Pięć festiwalowych dni to czas odkrywania piękna sakramentu małżeństwa i zarazem budowania u młodych świadomości, że istnieje Ktoś, kto chce im na tej drodze towarzyszyć. Ojcowie franciszkanie już teraz modlą się, by młodzi za kilkanaście lat mogli powiedzieć: jesteśmy małżonkami na maxa!
Jesteśmy kochani przez Boga
Michał Harasim – To, co przyciąga mnie na Max Festiwal, to połączenie pracy i modlitwy. Choć byłem w służbach porządkowych odpowiedzialnych za organizację i przebieg festiwalu, znajdowałem czas na spotkanie z Bogiem. To ładuje akumulatory przed rokiem akademickim. Podoba mi się atmosfera powszechnej życzliwości i miłości. Program jest bardzo napięty i często dopiero po powrocie przychodzi czas na refleksję i zmianę życia. Na przykład dzięki konferencjom o sakramencie spowiedzi zacząłem częściej się spowiadać.

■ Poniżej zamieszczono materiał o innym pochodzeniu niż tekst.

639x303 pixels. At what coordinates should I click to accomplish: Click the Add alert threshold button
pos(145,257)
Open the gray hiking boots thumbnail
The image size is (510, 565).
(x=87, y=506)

Wiktoria Cabaj – Na festiwalu jestem po raz pierwszy. Zaciekawił mnie temat. Od wakacji mam chłopaka i chciałam dowiedzieć się czegoś więcej o małżeństwie. Najważniejsze jednak okazało się dla mnie nabożeństwo z modlitwą o uzdrowienie, podczas której Pan Bóg uzdrawiał moje przeżycia z dzieciństwa. Do domu wracam z przekonaniem, że jestem kochana przez Boga, taka jaka jestem. I że nigdy nie jestem sama. Podczas festiwalu miałam także okazję zobaczyć małżeństwa oparte na miłości i wierze. Będę starała się, żeby moje małżeństwo także tak wyglądało.

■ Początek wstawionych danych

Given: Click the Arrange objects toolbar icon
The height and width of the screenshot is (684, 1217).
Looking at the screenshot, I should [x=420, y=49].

Monika Gołaszewska – Na festiwalu jestem po raz trzeci, ale po raz pierwszy pomagam w jego organizacji, posługując w kuchni. Myślę, że nie jestem tu przypadkiem. Mój tata jeszcze przed moim narodzeniem oddał mnie na służbę Niepokalanej. Od trzech lat należę do Rycerstwa Niepokalanej i Szkoły Ewangelizacji Niepokalanej. Niepokalanów jest dla mnie świętą przestrzenią, gdzie Bóg przez Maryję udziela wielu łask. Chociażby tej, że podczas posługi na Max Festiwalu doświadczam ogromnej dobroci i pomocy od innych uczestników. Św. Maksymilian mówił, że Niepokalana jest najkrótszą i najpewniejszą drogą do świętości. Tu odkryłam, że mogę zwracać się do Boga poprzez Nią.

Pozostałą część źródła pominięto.